═══ Working data ═══

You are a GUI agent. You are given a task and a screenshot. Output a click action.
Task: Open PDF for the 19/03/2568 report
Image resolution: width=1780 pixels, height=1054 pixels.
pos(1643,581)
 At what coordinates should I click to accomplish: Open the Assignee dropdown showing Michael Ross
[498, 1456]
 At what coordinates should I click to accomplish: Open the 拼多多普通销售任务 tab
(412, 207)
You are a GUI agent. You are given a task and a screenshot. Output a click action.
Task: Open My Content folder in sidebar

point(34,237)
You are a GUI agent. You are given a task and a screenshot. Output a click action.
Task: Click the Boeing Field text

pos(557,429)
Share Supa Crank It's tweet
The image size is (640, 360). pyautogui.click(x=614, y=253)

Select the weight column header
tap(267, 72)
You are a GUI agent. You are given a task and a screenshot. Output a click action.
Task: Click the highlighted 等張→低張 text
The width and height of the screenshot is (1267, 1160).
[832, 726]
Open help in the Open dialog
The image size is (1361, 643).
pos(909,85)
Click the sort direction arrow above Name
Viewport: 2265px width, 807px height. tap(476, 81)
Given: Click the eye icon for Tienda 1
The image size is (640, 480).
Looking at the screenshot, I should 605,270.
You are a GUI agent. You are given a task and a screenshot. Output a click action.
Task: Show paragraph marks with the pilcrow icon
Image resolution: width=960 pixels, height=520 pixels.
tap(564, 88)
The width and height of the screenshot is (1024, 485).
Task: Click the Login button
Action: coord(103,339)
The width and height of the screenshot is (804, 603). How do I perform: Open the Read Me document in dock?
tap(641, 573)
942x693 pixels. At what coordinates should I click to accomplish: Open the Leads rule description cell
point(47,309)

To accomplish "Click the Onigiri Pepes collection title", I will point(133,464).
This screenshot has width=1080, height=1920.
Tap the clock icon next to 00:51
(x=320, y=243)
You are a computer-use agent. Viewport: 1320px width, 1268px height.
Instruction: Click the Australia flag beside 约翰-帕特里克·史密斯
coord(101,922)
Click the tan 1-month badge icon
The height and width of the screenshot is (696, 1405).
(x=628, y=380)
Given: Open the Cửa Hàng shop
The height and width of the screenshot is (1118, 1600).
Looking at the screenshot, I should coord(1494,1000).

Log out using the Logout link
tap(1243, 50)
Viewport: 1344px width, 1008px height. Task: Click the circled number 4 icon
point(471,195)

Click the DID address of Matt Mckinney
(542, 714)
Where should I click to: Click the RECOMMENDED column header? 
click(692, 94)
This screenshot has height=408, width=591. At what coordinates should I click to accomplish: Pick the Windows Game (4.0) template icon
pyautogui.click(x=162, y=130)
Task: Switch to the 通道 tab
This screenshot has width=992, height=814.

═══

Assignment - Look for "The width and height of the screenshot is (804, 603)." in the records. Write out its line and every later line through the end exactly, with nothing more.

Answer space -
The width and height of the screenshot is (804, 603). How do I perform: Open the Read Me document in dock?
tap(641, 573)
942x693 pixels. At what coordinates should I click to accomplish: Open the Leads rule description cell
point(47,309)

To accomplish "Click the Onigiri Pepes collection title", I will point(133,464).
This screenshot has width=1080, height=1920.
Tap the clock icon next to 00:51
(x=320, y=243)
You are a computer-use agent. Viewport: 1320px width, 1268px height.
Instruction: Click the Australia flag beside 约翰-帕特里克·史密斯
coord(101,922)
Click the tan 1-month badge icon
The height and width of the screenshot is (696, 1405).
(x=628, y=380)
Given: Open the Cửa Hàng shop
The height and width of the screenshot is (1118, 1600).
Looking at the screenshot, I should coord(1494,1000).

Log out using the Logout link
tap(1243, 50)
Viewport: 1344px width, 1008px height. Task: Click the circled number 4 icon
point(471,195)

Click the DID address of Matt Mckinney
(542, 714)
Where should I click to: Click the RECOMMENDED column header? 
click(692, 94)
This screenshot has height=408, width=591. At what coordinates should I click to accomplish: Pick the Windows Game (4.0) template icon
pyautogui.click(x=162, y=130)
Task: Switch to the 通道 tab
This screenshot has width=992, height=814.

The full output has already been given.